It is important to note that none of the Ministry of Defence’s capital expenditure relates to developing the facilities and infrastructures required for Nigeria to become an exporter of military ammunition or crafts, rather they relate more to procurements resulting in huge capital outflow from the country as these expenses are incurred. It is worrisome for the country with the largest population in Africa to rely solely on imported equipment and technologies for its military advancement. This poses a challenge to the MOD and necessitates a clarion call to the MOD to seek relevant partnerships, opportunities, and avenues to transform Nigeria from an importer of non-human military resources to an exporter of these technologies, equipment, and ammunition to other countries within and beyond Africa.
The Police formation and command planned expense presented was ₦50 billion (recurrent – 59%, capital – 41%). A larger share of the police formation and command capital expenditure relates to the purchase of marine boats and helicopters which could have been more effective if these expenditures rather related to upskilling, enhancing motivation and dedication of the police command considering the toughening times faced by an average police officer who is required to commit him/herself to the public service.
The Federal Capital Territory administration’s planned expense presented was N100 billion (100% capital). The FCT has more pressing needs for 14 percent of the allotted spend which will be incurred in the construction of a Court of Appeal, and the rehabilitation of the federal secretariat.
The Office of the National Security Adviser’s planned expense presented was N29.70 billion (recurrent – 92%, capital – 8%). The 8% capital expenditure will result in a monetary outflow from the nation as it relates to the partial settlement of outstanding liabilities for procurement of treated/operational vehicles for the State House and ONSA.
The Department of State Services (DSS) planned expense presented was ₦49.05 billion (100% capital). All the planned expenditures of the DSS will result in monetary outflow out of the country as none of the planned equipment can be sourced within the Federal Republic of Nigeria Territory.
The State House planned expense presented was N28.00 billion (100% capital). The total amount allotted to this expenditure line item is just too frivolous and not required for the advancement of ‘Renewed Hope’ in the deplorable situation Nigeria has experienced within the year 2023.
The Federal Ministry of Works planned expense presented was N300 billion (100% capital). This represents 14 percent of the total appropriation for the 2023 supplementary budget, but it is only N58 billion (19%) of the total planned expense that relates to the development of new infrastructure, while the larger 81 percent relates to rehabilitation, payment for the end phase of projects, dualization, liabilities, emergency repairs, construction, special intervention, critical intervention, proposals among others which would have been mitigated if the right infrastructural development and project management practices have been deployed on these projects whose provisions have been factored in prior budgets.

- DATASET EXCERPT:
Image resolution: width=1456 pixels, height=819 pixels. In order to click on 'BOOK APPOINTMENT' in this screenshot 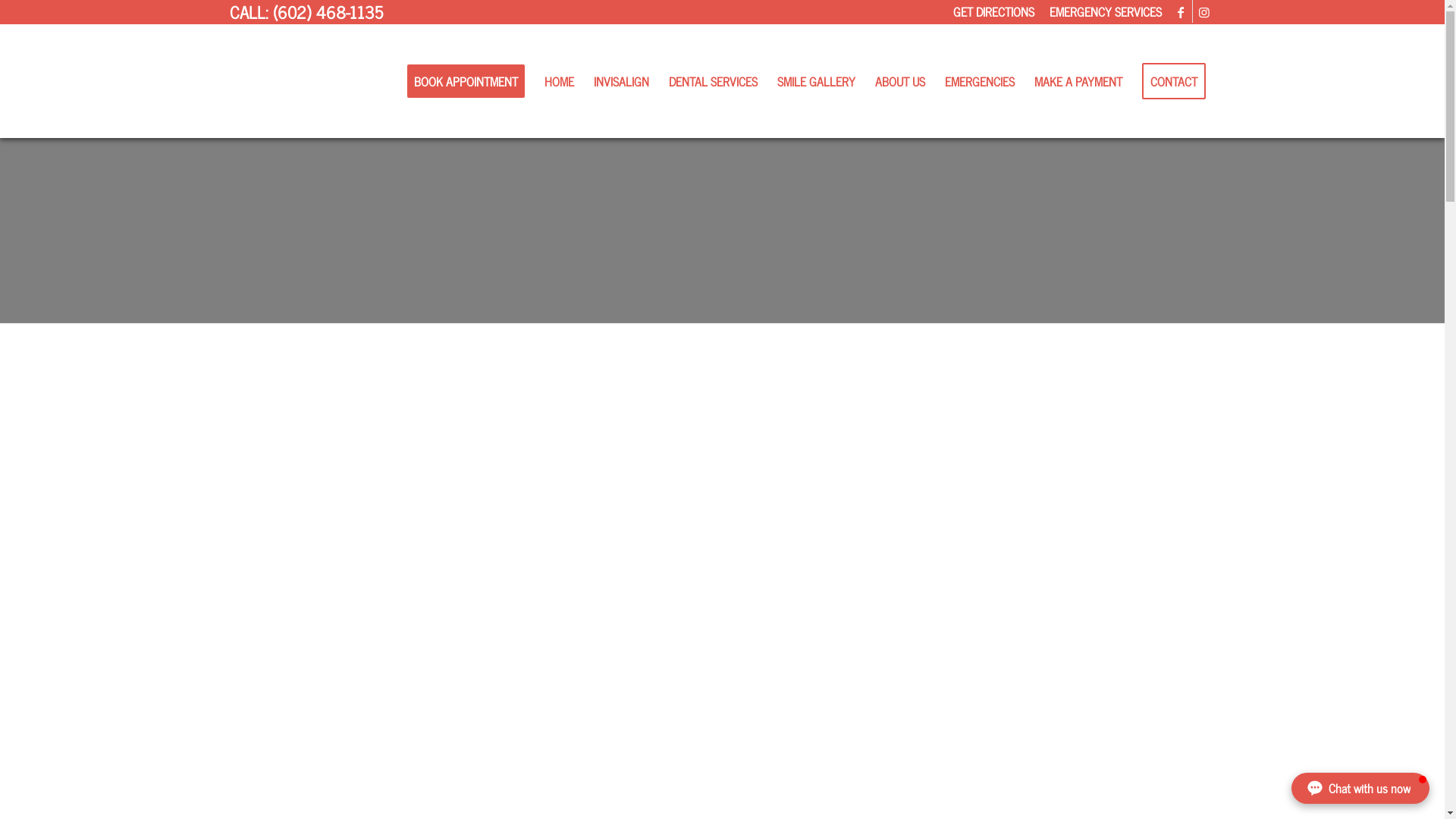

- TO BE DONE:
1) In the text on Nigeria's 2023 supplementary budget, what planned expense is presented for the Department of State Services?
2) Return, word for word, the portion of the text on Nigeria's 2023 supplementary budget from "The Office of" to "of Nigeria Territory.".
The material plays no part in what is asked here.

- FULL ANSWERS:
1) ₦49.05 billion, all of it capital expenditure.

2)
The Office of the National Security Adviser’s planned expense presented was N29.70 billion (recurrent – 92%, capital – 8%). The 8% capital expenditure will result in a monetary outflow from the nation as it relates to the partial settlement of outstanding liabilities for procurement of treated/operational vehicles for the State House and ONSA.
The Department of State Services (DSS) planned expense presented was ₦49.05 billion (100% capital). All the planned expenditures of the DSS will result in monetary outflow out of the country as none of the planned equipment can be sourced within the Federal Republic of Nigeria Territory.